ISLAMABAD, Sept 8: The government has decided to improve the investment climate by expanding and modernizing its existing weak and inadequate infrastructure to bring it with international levels in capacity and standard.

Officials told Dawn here on Monday the Asian Development Bank (ADB) had initially approved roughly $0.5 million technical assistance for conducting feasibility report by January 2004 to address the issue.

The bank is also expected to offer a sizable funding for the proposed “Public-Private Infrastructure Financing Facility” in 2005 to help improve physical infrastructure consisting of power, telecommunication, roads, ports, railways, air transport, water supply, waste management, information technology cyber parks and industrial estates.

The public sector has been the main provider of basic infrastructure in Pakistan. However, the officials concede that large fiscal deficit and paucity of resources limit the government’s capacity to meet growing infrastructure needs, and this they said had emerged as a major constraint in the way of country’s efforts to improve the investment climate.

The existing infrastructure is largely inadequate to satisfy the needs of economic development as well as the demand arising from population growth. To augment limited resources for infrastructure, private sector participation, the ADB believes, needs to be encouraged by creating the enabling environment for increased private sector investment in infrastructure projects.

The government agrees with the ADB that provinces are not organized to deal with the private sector and the privatization efforts as they lack appropriate institutional structures due to which delays are common in seeking approval for projects, obtaining permits and clearances, negotiating and finalizing contracts and bringing infrastructure projects to financial closure.

The ADB technical assistance will provide guidance and recommendations to the federal and provincial governments for establishing the right market structures and incentives and suggest changes in terms of approaches, institutional reorganisations and appropriate policy.

A total of six international and domestic consultants are expected to join hands to make the study and recommendations more suited to domestic conditions for having new infrastructure in place as early as possible. They will assess the current activities and performance of key infrastructure sectors, identify and assess the legal, policy, regulatory and institutional impediments for involving the private sector in major infrastructure activities.

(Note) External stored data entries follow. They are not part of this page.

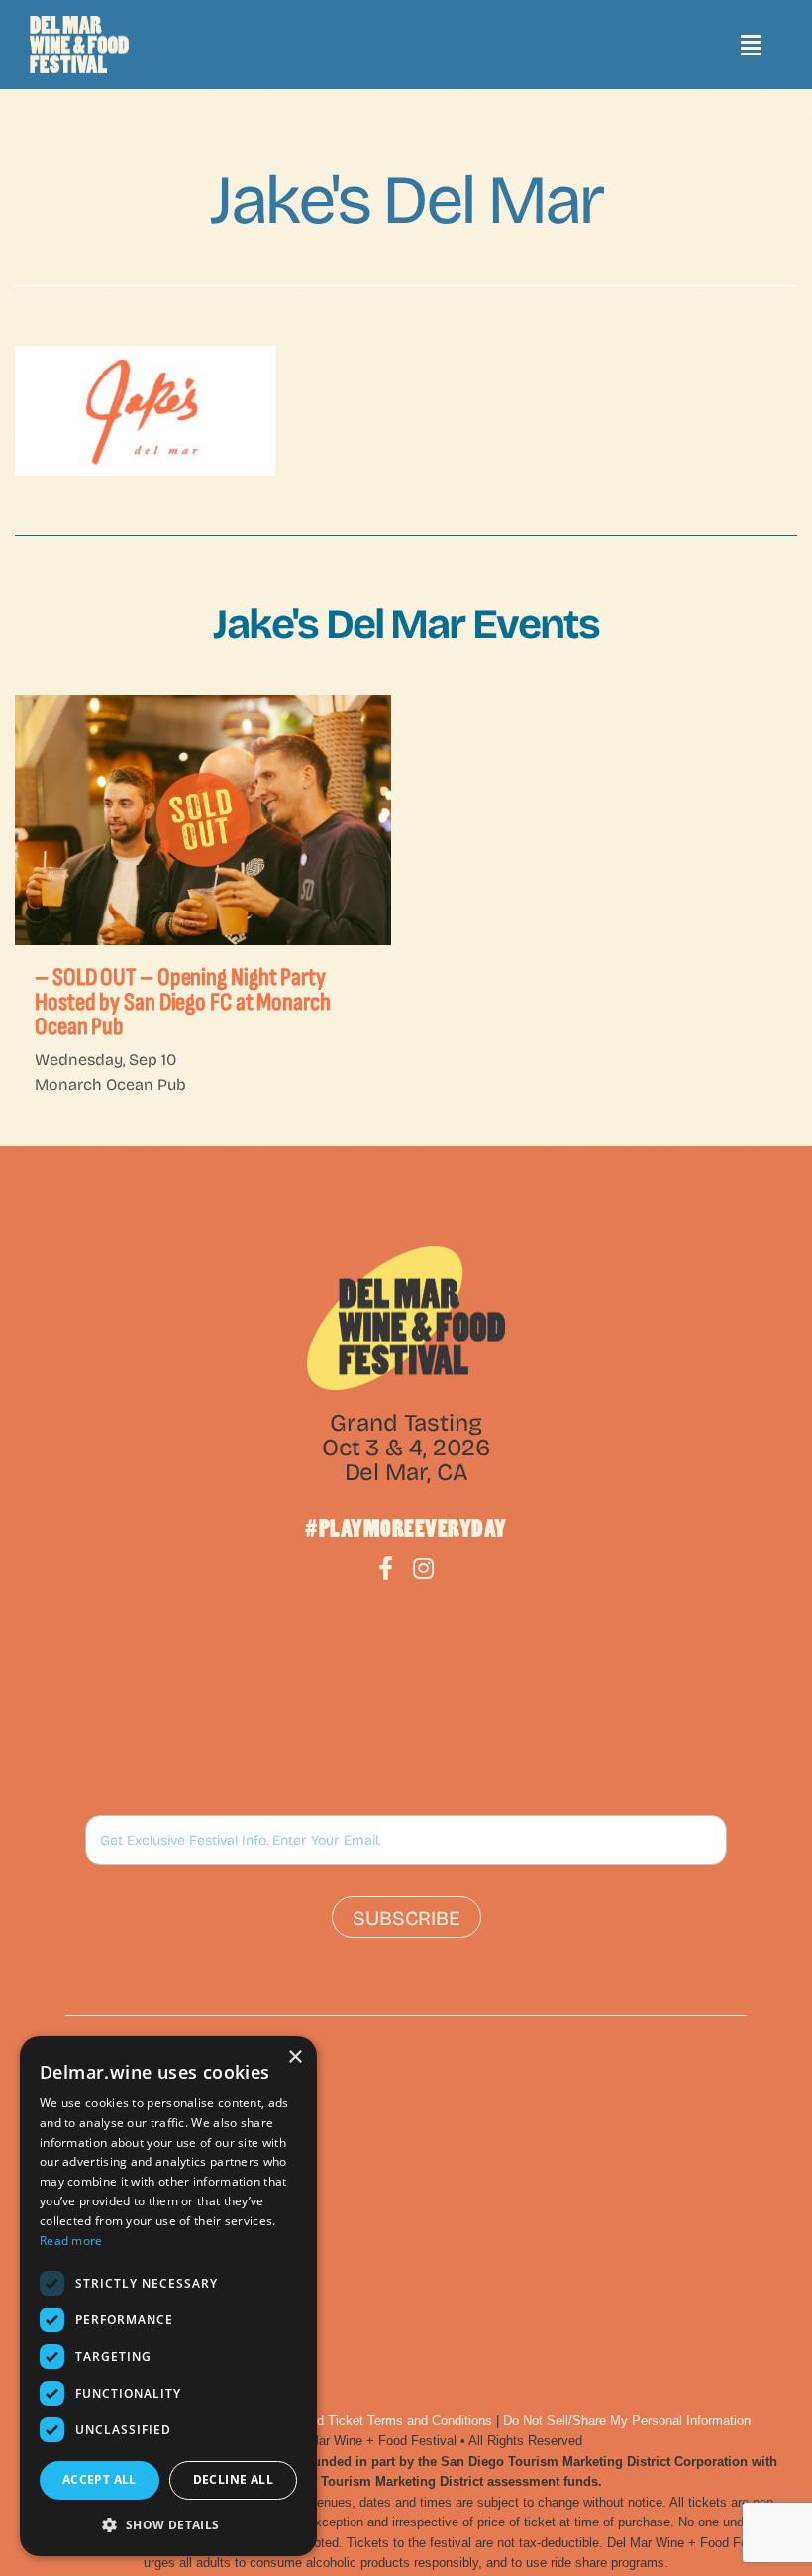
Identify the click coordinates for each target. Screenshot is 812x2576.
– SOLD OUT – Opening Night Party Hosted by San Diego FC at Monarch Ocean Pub (183, 1002)
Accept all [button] (99, 2479)
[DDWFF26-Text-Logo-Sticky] (79, 44)
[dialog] (168, 2296)
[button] (168, 2524)
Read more (71, 2240)
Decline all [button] (233, 2479)
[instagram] (423, 1568)
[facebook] (385, 1568)
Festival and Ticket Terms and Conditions (373, 2421)
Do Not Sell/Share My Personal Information (627, 2421)
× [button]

Consultants will be guided by a proposed steering committee to be headed by a senior official of the Ministry of Investment and Privatization to help provide liaison with the relevant ministries, Board of Investment, Wapda, ports and shipping, National Highway authority (NHA), public water supply, aviation, regulatory bodies and representatives from provincial governments.

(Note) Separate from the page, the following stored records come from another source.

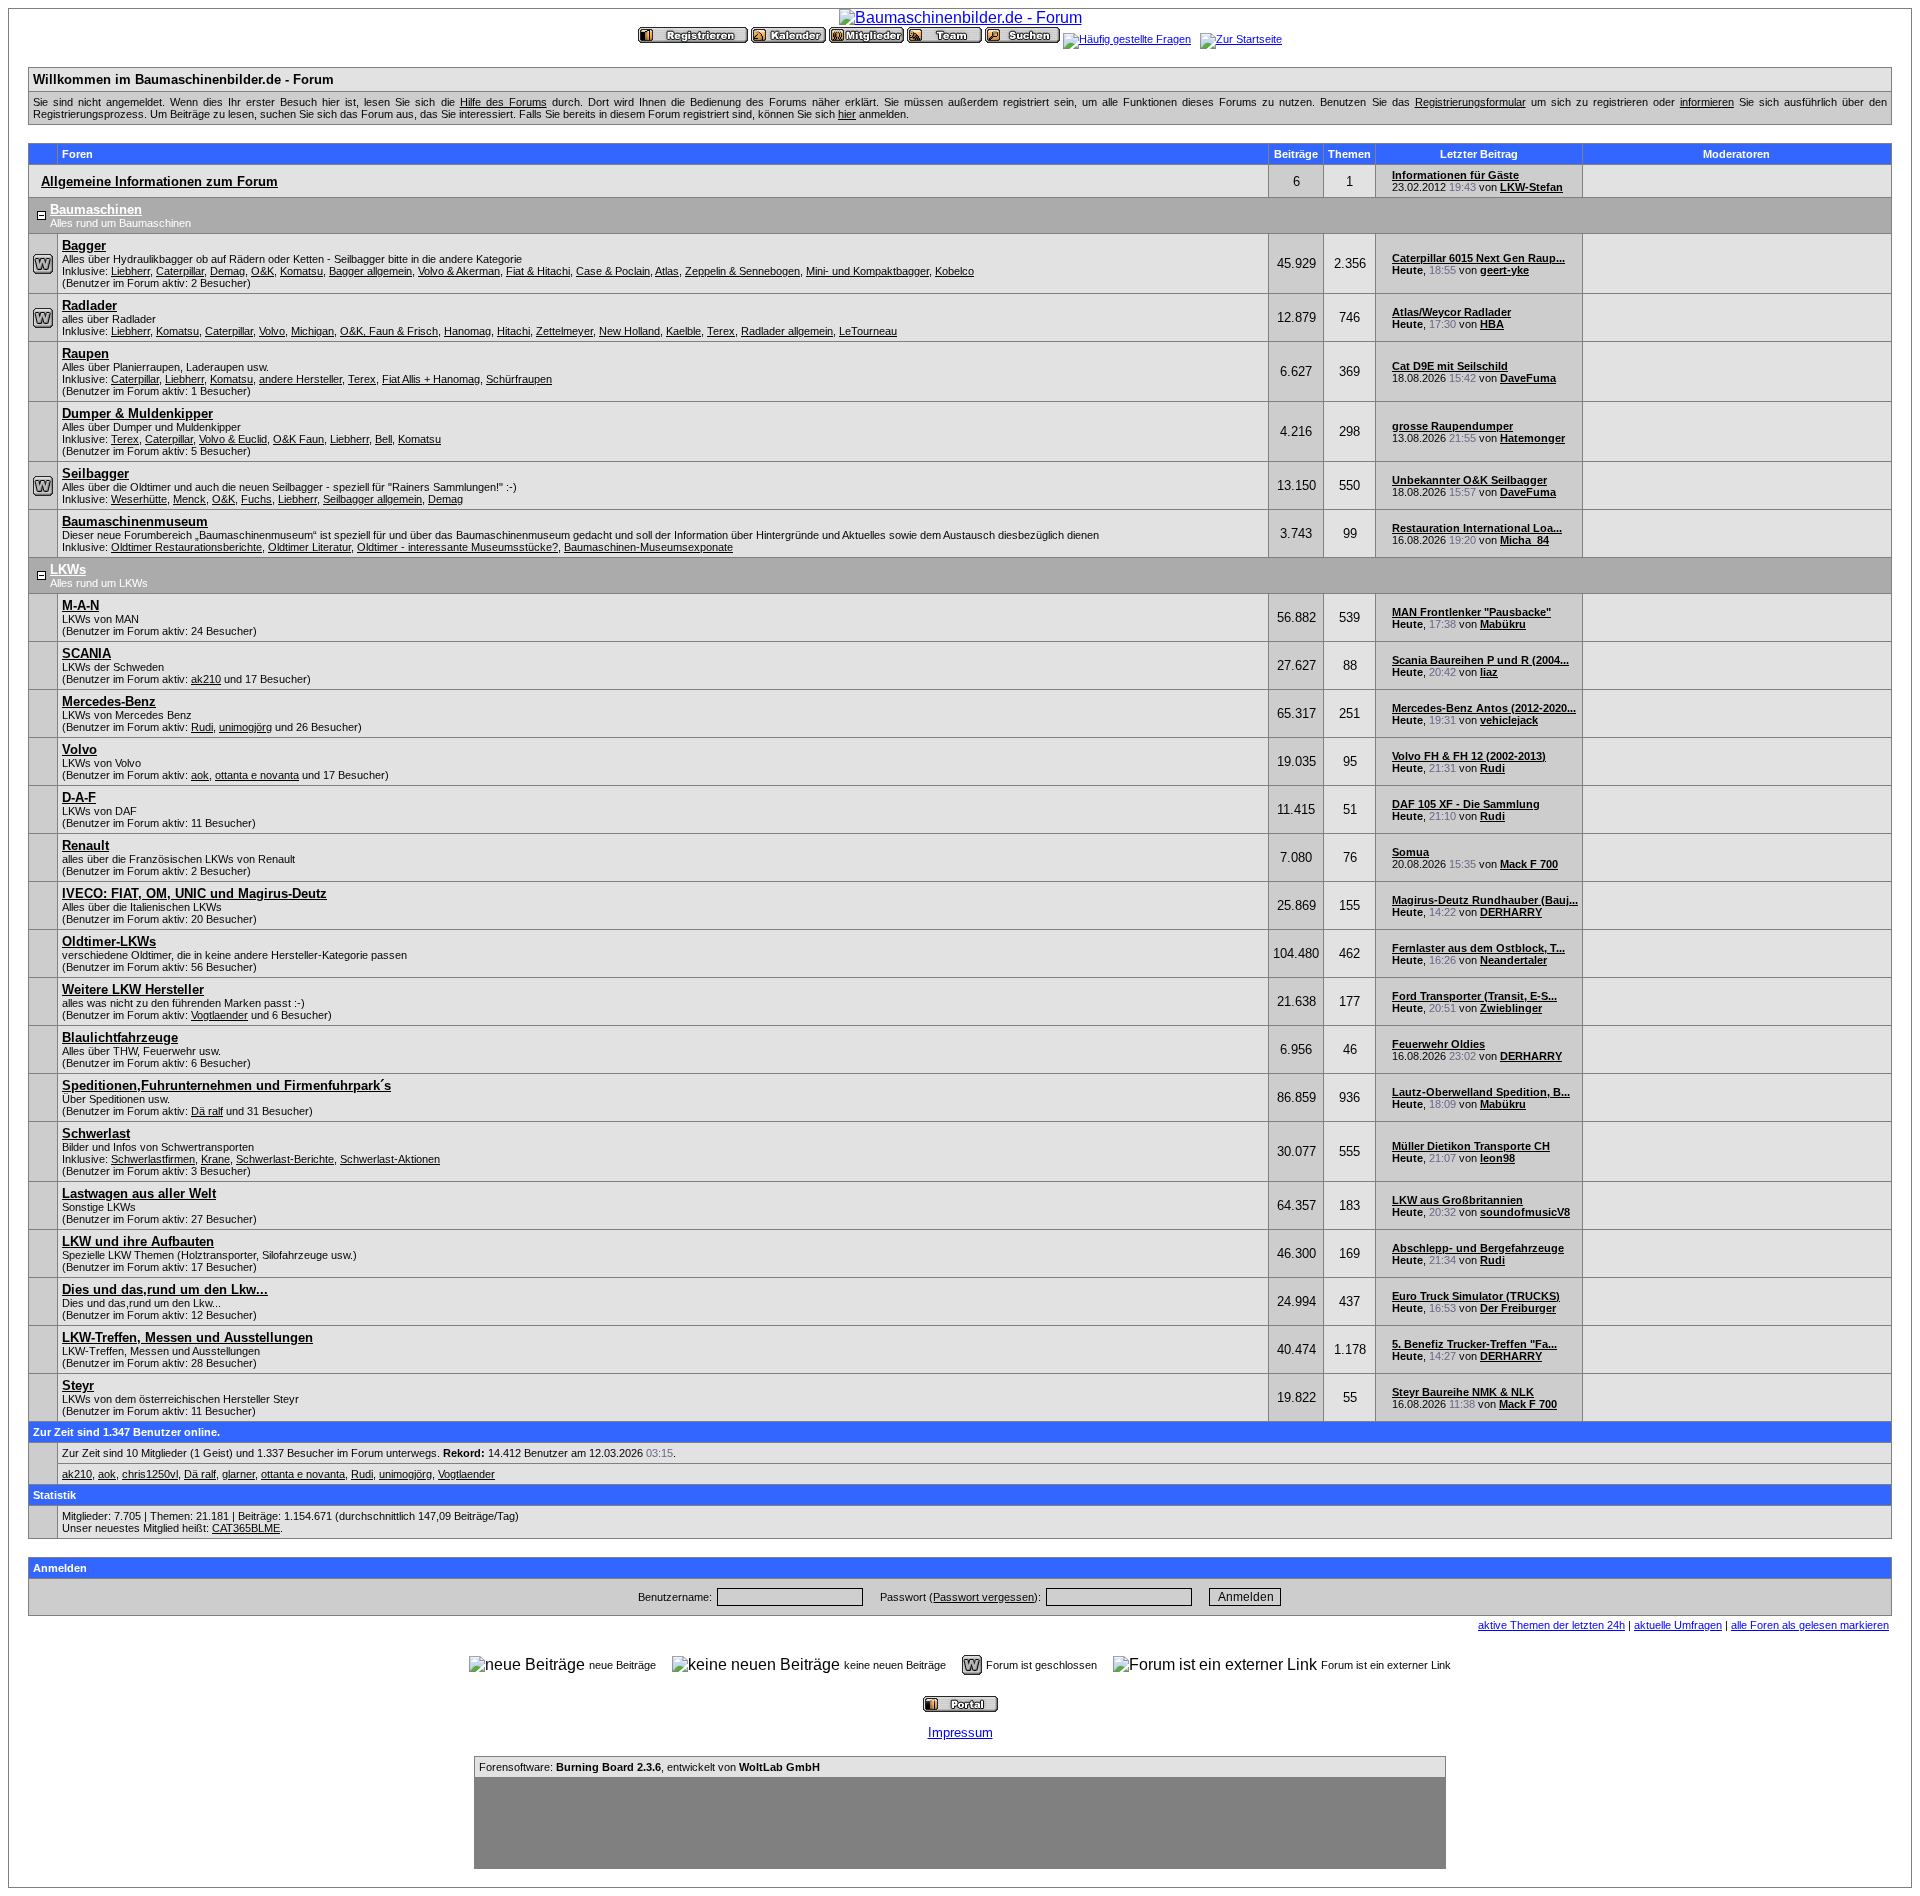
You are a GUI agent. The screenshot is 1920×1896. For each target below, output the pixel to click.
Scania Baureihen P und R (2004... (1480, 660)
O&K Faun (298, 439)
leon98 (1497, 1158)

They will submit an inception report within three weeks of the start of the services that outlines the approach and the key issues to be addressed. Later, an interim report within 10 weeks will be prepared giving preliminary findings and spelling out the general direction and a detailed plan to improve the country’s infrastructure.

According to a memorandum of understanding (MoU) signed between Pakistan and the ADB, the country’s infrastructure is grossly inadequate and Pakistan’s investment rates, low to begin with, declined during much of the 1990s.

Although public investment in infrastructure has declined as a percentage of GDP since the start of the decade, private investment has failed to fill the gap. As a result, total investment in infrastructure, as a percentage of GDP, is below the level 1991-93.